■ Consigne ■
Comptez les lignes des entrées ci-dessous où figure le mot « should » et indiquez uniquement ce nombre.

■ Jeu de données ■

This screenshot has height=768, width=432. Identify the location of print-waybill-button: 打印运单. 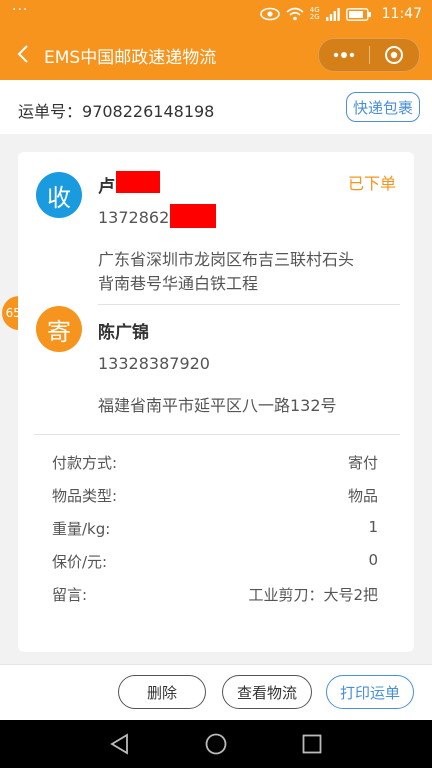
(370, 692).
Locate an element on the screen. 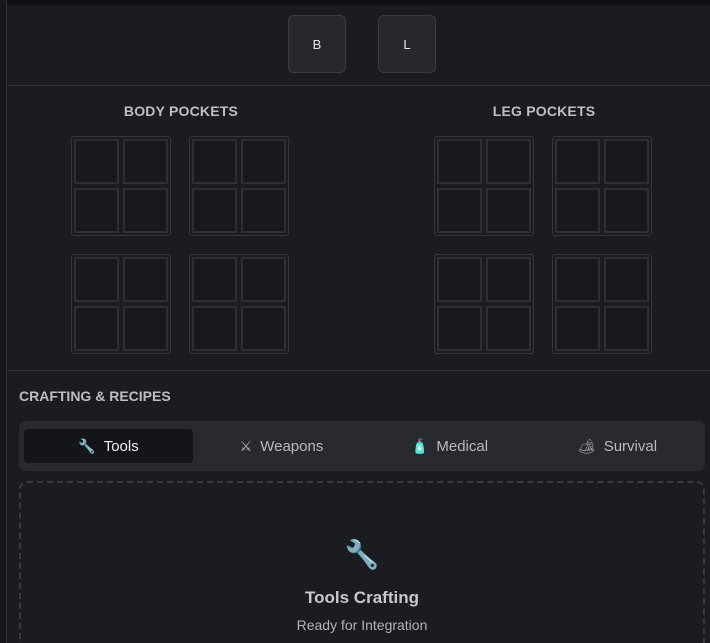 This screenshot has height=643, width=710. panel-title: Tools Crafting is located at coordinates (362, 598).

...

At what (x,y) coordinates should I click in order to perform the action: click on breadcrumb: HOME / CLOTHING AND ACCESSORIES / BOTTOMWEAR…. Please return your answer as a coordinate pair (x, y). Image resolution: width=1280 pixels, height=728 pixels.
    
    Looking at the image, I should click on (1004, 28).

■ Résultat ci-dessous ■
2